Super-powered lasers could be used for defence systems
US scientists have published details of a technique that doubles the efficiency of infrared lasers.
Researchers at the Center for Quantum Devices at Northwestern University said that new turbo-charged lasers could be used in next-generation defence systems to fool incoming missile attacks or detect explosives or toxins in the atmosphere.
Such devices could also be used in commercial applications like trace chemical analysis, pollution monitoring and free space communication.
The mid-infrared wavelength range (three to five microns) is especially useful for defence-based applications.
Laser technology in this range has been targeted by the US Defense Advanced Research Projects Agency as a 'strategic technology'.

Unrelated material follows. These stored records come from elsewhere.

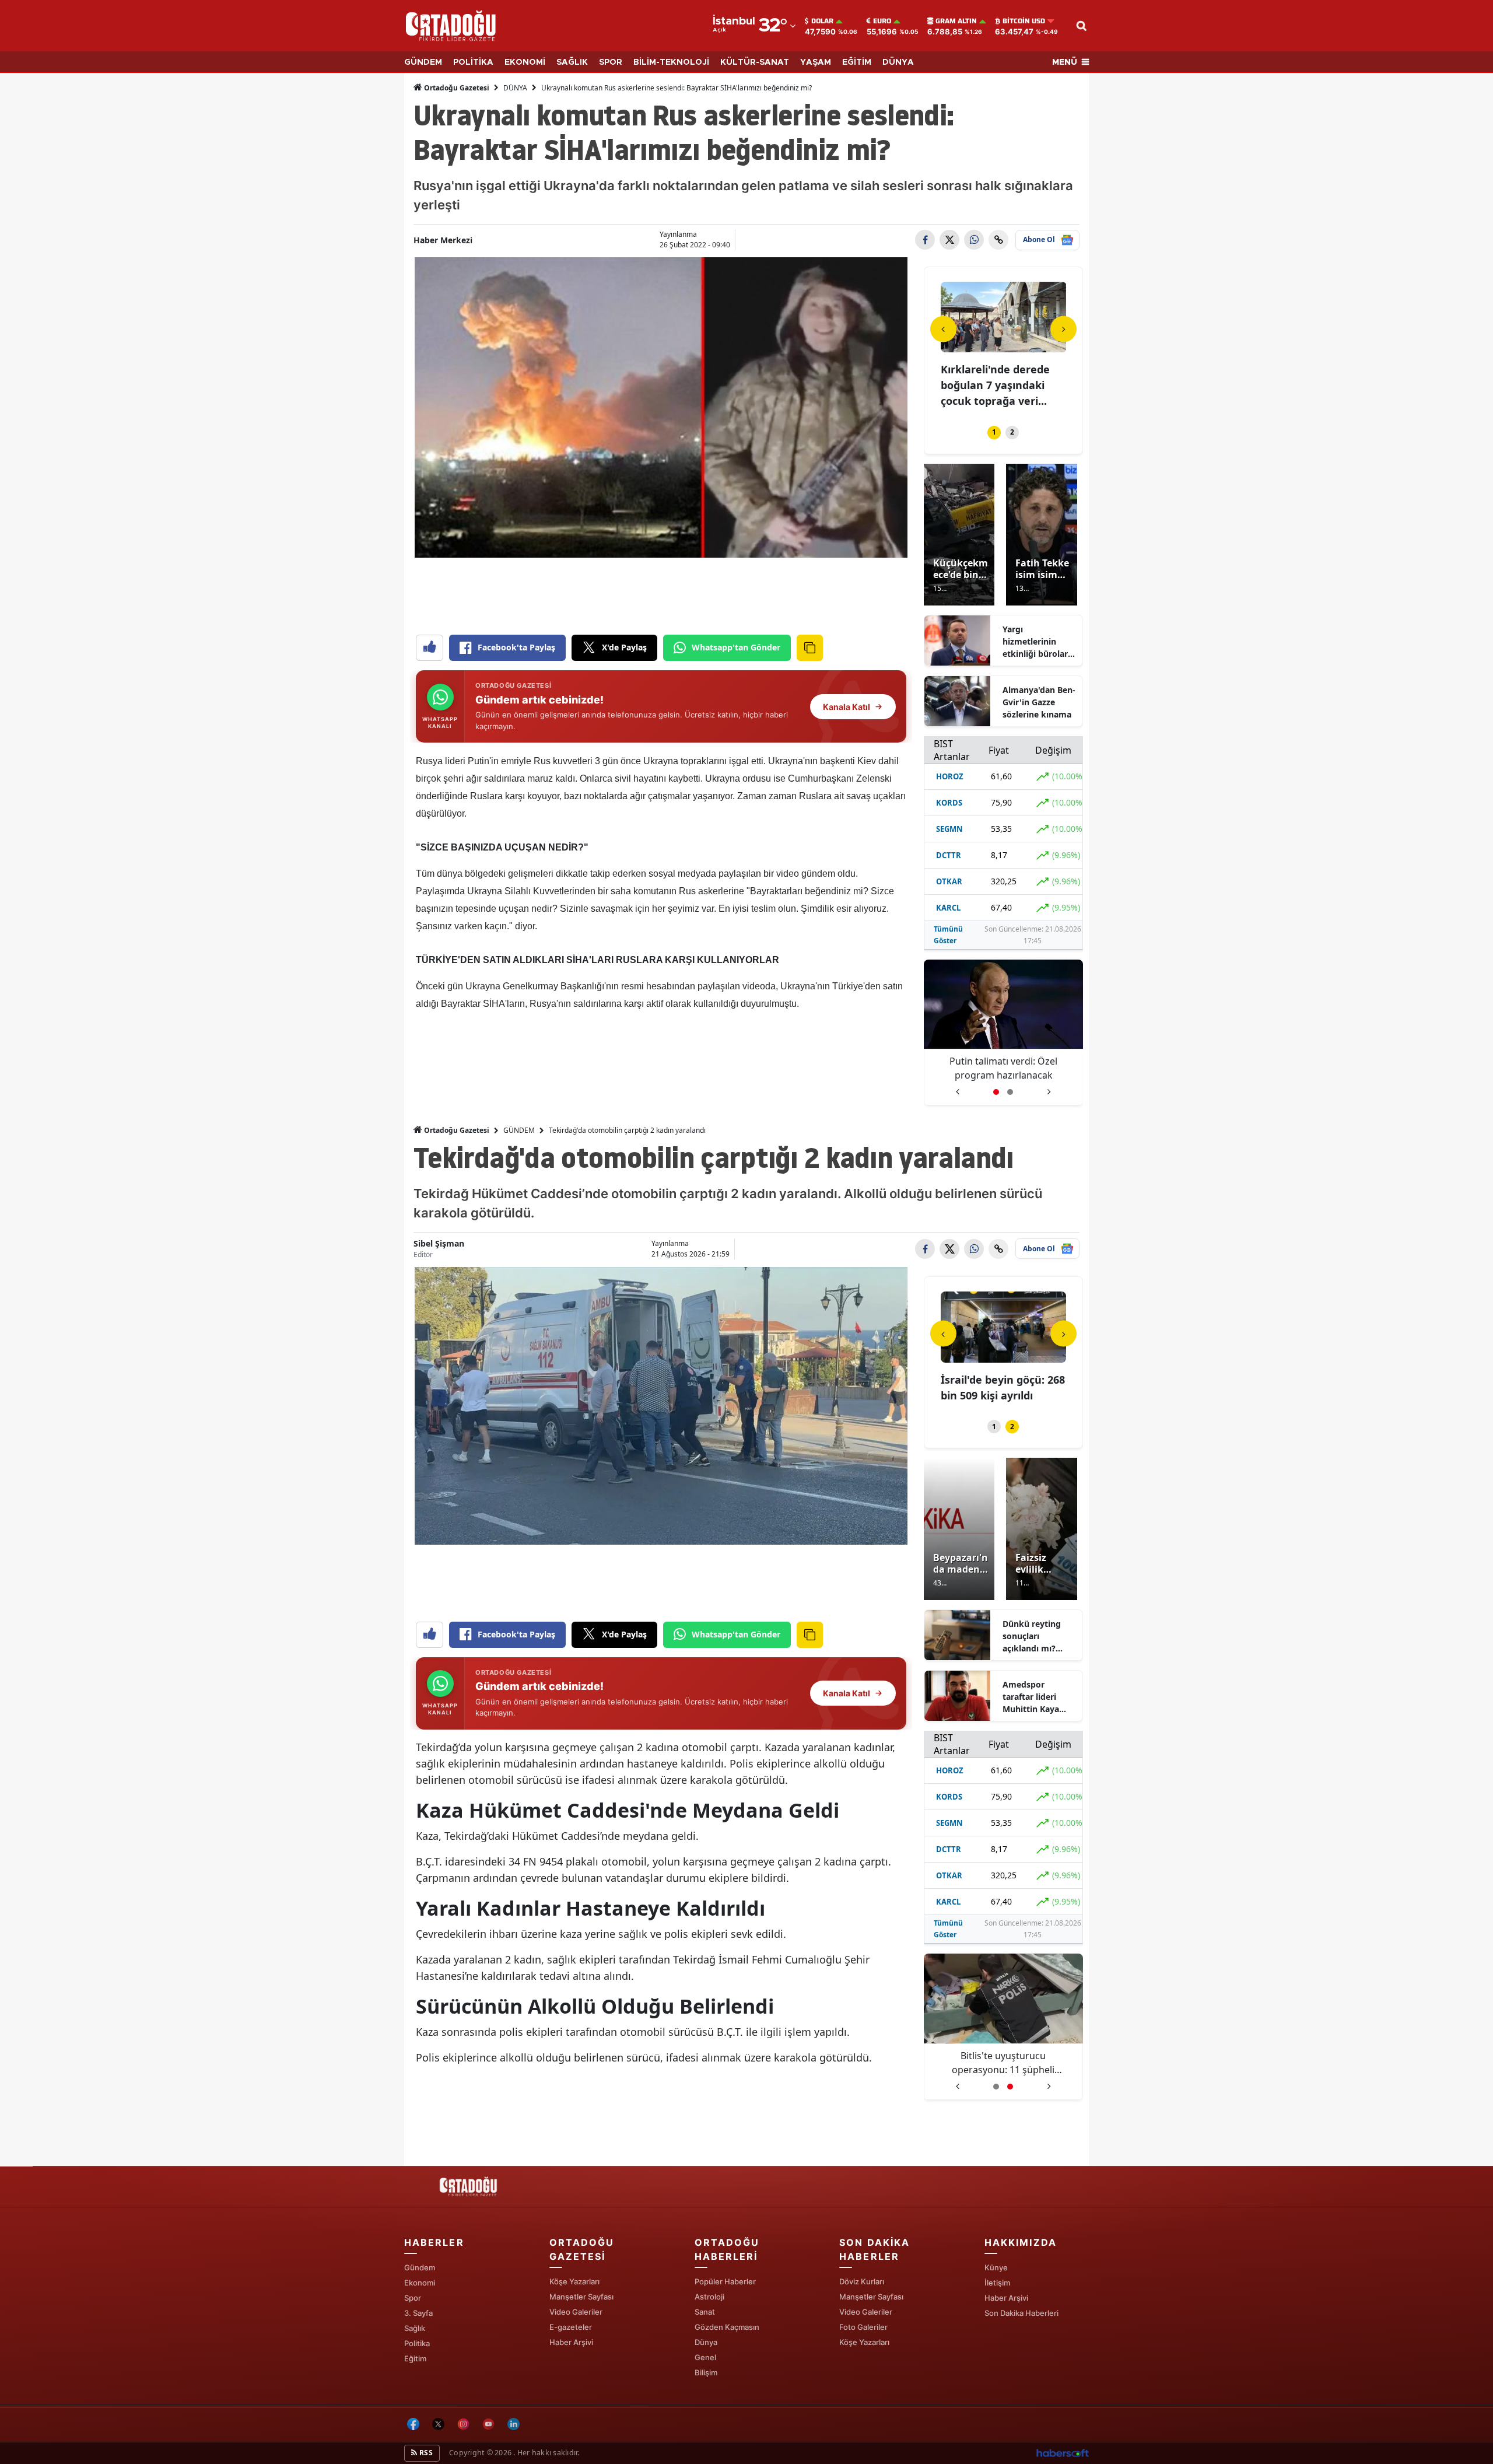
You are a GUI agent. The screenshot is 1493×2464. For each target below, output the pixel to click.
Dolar (822, 21)
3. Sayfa (418, 2313)
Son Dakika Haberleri (1021, 2313)
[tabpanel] (1004, 346)
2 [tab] (1012, 432)
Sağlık (414, 2328)
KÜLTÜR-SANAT (754, 62)
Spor (412, 2298)
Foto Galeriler (863, 2327)
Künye (996, 2267)
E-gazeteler (570, 2327)
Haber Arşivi (571, 2342)
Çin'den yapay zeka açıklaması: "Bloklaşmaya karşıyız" (1003, 1068)
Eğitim (415, 2358)
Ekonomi (419, 2282)
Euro (882, 21)
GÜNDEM (423, 62)
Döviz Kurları (861, 2281)
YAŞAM (815, 62)
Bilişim (706, 2372)
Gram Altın (956, 21)
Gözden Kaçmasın (727, 2327)
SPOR (610, 62)
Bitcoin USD (1024, 21)
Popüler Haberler (725, 2281)
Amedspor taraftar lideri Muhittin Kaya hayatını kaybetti (1037, 1697)
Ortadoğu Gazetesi (455, 88)
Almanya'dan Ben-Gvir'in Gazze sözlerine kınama (1039, 702)
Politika (417, 2343)
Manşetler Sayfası (581, 2296)
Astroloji (709, 2296)
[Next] (1063, 329)
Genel (705, 2357)
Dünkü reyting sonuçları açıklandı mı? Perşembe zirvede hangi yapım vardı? (1038, 1636)
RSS (425, 2453)
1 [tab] (994, 432)
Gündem (419, 2267)
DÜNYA (898, 62)
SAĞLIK (572, 62)
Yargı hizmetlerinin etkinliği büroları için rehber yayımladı (1036, 642)
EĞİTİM (856, 62)
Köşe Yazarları (574, 2281)
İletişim (997, 2282)
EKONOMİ (524, 62)
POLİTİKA (473, 62)
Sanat (705, 2312)
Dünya (706, 2342)
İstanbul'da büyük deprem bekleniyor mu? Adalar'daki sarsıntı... (1003, 385)
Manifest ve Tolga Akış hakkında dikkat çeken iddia (1003, 2062)
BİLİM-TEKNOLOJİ (671, 62)
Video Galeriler (575, 2312)
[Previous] (943, 329)
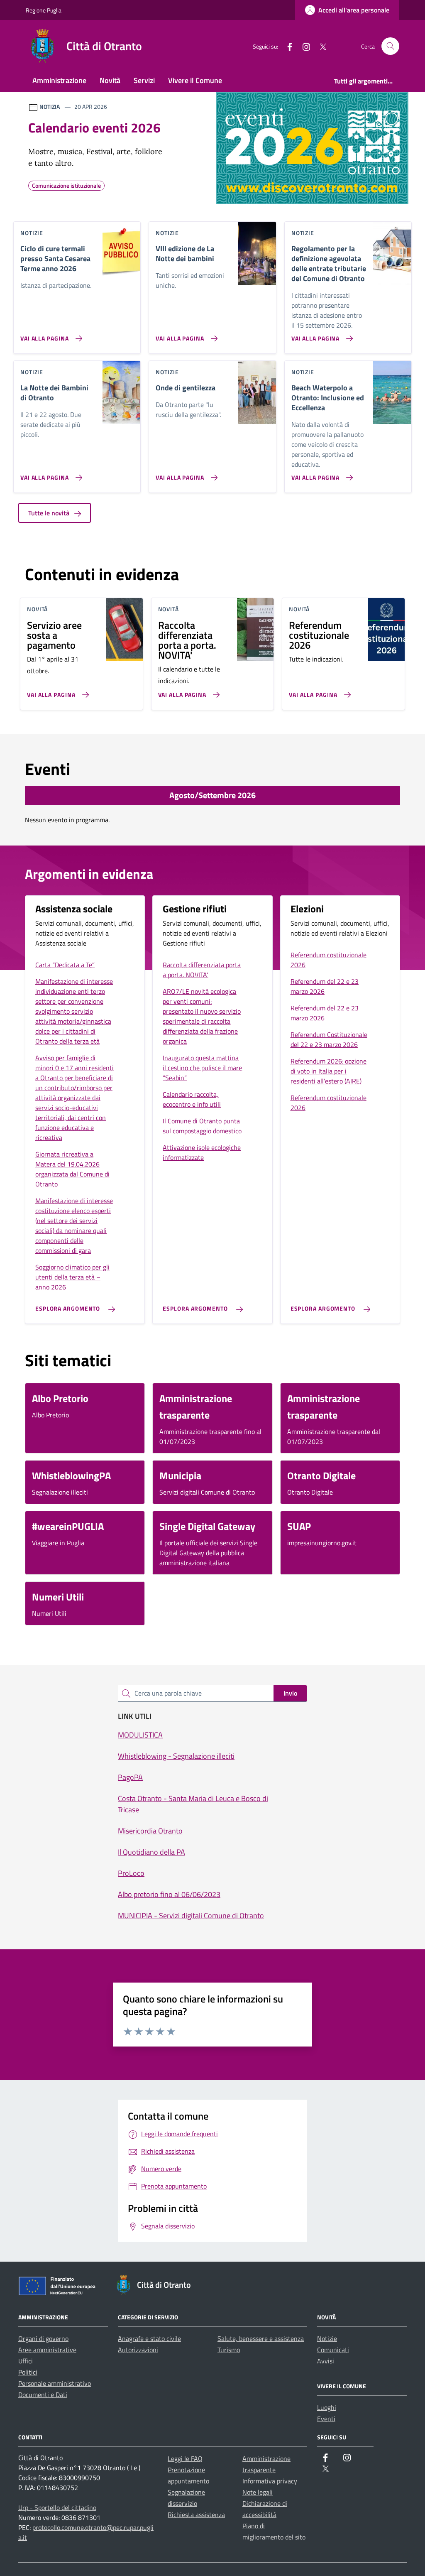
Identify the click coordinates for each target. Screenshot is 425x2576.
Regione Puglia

The agency, which is sponsoring the research, created the Efficient Mid-wave Infrared Lasers (EMIL) programme to develop high efficiency, compact semiconductor laser sources with the hope of demonstrating high power and high power efficiency (50 per cent) from an individual laser at room temperature.
When the EMIL programme started in March 2007, state-of-the-art mid-infrared semiconductor lasers, developed at Northwestern University, boasted power efficiencies on the order of five to 10 per cent at room temperature.
Over the past year, researchers at the Center for Quantum Devices have gradually improved this figure through changes to material quality, design and fabrication.
Currently a record power efficiency of 22 per cent has been realised at room temperature.